A: Pedro Peix Pellerano, decidor disidente
Nos hemos referido ya en otros artículos a los síntomas, signos y señas que deberían mover a preocupación en la sociedad global, y la resonancia en nuestro socius, acostumbrados como estamos a la mímica, comportamientos y gestos foráneos, a la práctica propia de la subordinación mental y al habla prestada. Decimos habla prestada pues no se trata de la ausencia de voz, sino más bien de una voz amaestrada por el poder.
No debemos pensar que esa voz amaestrada representa al sujeto que la usa. Se trata, más bien, de una voz en off, unos fonemas que resuenan sin rostro, en el peor de los casos la “opinión” calcada debajo de una “noticia” servida a través de las redes. No es la ausencia de voz que planteó Spivack, es la presencia absoluta de la voz del poder. El imperialismo de la voz, donde el subordinado parece decir algo y el poderoso estar callado. La eficacia de una ventriloquía social.
En este frágil proceso comunicativo, que podría romperse si el subordinado descubriera que puede hablar, es más evidente la fractura entre lo material (real) y lo virtual (evanescente). Por los artificios tecnológicos el hablante es inexistente y, sin embargo, en una nueva forma de alienación, que el marxismo no pudo pensar, el subordinado crea una falsa consciencia de su existir, sin saber que repite el guion del poder.
El goce de hablar desde el dictado del poder, hace que el sujeto se mantenga en los grafos de su dictado indiferente a la realidad; desea no recuperar su voz pues ya la represión no viene de los aparatos del Estado, si no del propio “aparato psíquico del sujeto”, de aquel que “goza su síntoma”. De no querer saber lo que sabe, el sujeto ha pasado a no querer decir otra cosa que la verdad oficiante, no de un dios trascendental, sino del soberano terrenal.
No abrir la boca es una bella metáfora de la subordinación al discurso ajeno que se traduce en: solo abre la boca para decir lo que conviene. Y la verdad incómoda es borradura. En mi propia experiencia, escribir estos artículos y tener una mirada crítica, estética o disidente, es escandaloso, poco diplomático y afrentoso. No se supone que hable desde mi etnia y orígenes sociales, a menos que sea solo para asentir el decir del amo.
En una época de falsas luchas en favor de la igualdad, perviven en clave underground las reales formas de exclusiones y prejuicios: la anulación del discurso de aquellos que hablamos afuera del decir único. Y no se supone que debamos hablar, puesto que, ante la máscara de la tolerancia, lo realmente excluido es la voz. Los grafos de la resistencia van extinguiéndose, y dan paso a una homologación de la opinión pública.

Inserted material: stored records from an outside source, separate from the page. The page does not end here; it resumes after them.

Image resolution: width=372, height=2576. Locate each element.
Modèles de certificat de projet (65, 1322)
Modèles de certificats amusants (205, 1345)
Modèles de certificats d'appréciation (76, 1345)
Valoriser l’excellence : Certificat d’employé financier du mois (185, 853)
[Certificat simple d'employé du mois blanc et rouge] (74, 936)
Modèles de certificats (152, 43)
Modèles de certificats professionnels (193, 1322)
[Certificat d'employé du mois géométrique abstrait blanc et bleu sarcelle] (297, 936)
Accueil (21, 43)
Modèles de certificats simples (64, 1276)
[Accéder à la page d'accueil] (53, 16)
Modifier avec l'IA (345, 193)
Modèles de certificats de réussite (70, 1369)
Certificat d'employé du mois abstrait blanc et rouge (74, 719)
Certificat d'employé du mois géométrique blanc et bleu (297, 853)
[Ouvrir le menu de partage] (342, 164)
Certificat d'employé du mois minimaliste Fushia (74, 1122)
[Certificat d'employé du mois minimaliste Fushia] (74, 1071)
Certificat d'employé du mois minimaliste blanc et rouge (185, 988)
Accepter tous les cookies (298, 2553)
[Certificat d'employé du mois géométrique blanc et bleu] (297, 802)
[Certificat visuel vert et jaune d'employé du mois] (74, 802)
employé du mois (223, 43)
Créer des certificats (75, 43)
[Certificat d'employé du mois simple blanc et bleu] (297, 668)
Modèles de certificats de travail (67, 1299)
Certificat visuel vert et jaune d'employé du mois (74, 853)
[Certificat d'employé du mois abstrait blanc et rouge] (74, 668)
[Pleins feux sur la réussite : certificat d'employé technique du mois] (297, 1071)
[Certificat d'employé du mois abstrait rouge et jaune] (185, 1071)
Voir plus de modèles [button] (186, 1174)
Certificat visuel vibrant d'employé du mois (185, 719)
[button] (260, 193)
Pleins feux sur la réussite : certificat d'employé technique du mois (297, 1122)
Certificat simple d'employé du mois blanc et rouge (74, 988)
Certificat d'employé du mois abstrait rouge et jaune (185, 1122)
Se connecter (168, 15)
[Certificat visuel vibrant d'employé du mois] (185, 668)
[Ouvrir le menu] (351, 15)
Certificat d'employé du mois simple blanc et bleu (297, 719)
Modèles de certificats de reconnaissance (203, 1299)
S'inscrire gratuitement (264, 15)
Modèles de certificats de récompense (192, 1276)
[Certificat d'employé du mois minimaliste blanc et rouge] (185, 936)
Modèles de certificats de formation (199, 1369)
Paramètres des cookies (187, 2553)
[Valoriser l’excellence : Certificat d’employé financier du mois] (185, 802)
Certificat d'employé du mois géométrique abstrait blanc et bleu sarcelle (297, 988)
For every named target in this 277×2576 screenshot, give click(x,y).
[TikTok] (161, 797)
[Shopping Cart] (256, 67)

Hace años, escribí sobre el sentido antitético de la palabra política, poniendo en evidencia cómo, en beneficio del poder, la palabra pasaba a significar lo conveniente, aun fuera opuesto a su filología; verbigracia, la poli-ética. Pasamos de la administración de la ciudad (polis) para el bien común (ética), a la “moral” individualista.
Se acusa en el subordinado una amnesia anterógrada, y tendemos a olvidar los nuevos acontecimientos políticos como si no tuviéramos palabras para nombrarlos. Hoy, estamos frente a un genocidio, pero en el lugar que debe ocupar ese semantema, hay una tachadura que el subordinado replica. Piensa, pero no hables.
La amnesia de lo que tenemos en frente, nos protege, en clave histérica, del estremecimiento ante el horror, y nos sitúa en una perversión de lo real. La sociedad, como la histérica del psicoanálisis, prefiere el drama de sus síntomas y no la asunción de una realidad dolorosa. Eso es, ocultamiento del subordinado en su teatro de la indiferencia. Teatro que en nuestro país cuenta con actores bien remunerados, los cuales reducen el mundo a la “información localista”.
Arribamos a una exhibición de la indiferencia, a mostrar con orgullo nuestro desinterés por la realidad real, dejando a los artefactos la tarea de pensar, sin darnos cuenta que dichos dispositivos están programados. Somos orgullosos de ser indiferentes con la ilusoria idea de que es nuestro modo de sobrevivir, incluso de ser alguien, y reaccionamos con rabia ante cualquier disidencia. No podemos hablar porque en la cosificación renunciamos a ver.
El disiente disidente es necio (recuerdo a Pedro Peix, volanteados sus artículos bajo un árbol del parque Colón). Para acallarlo está la marginación, la exclusión y el arsenal de etiquetados. Empero, detrás de todo esto está el miedo, la frustración que no termina de ocultarse del todo bajo el síntoma histérico, y solo queda la agresión contra aquel que se ofrece a la horda con voz propia. Lo acallamos para que nada cambie y continuemos la mímica del amo.
Al final, la voz del amo (aun hablada por boca del subordinado) procurará siempre el orden de sus intereses.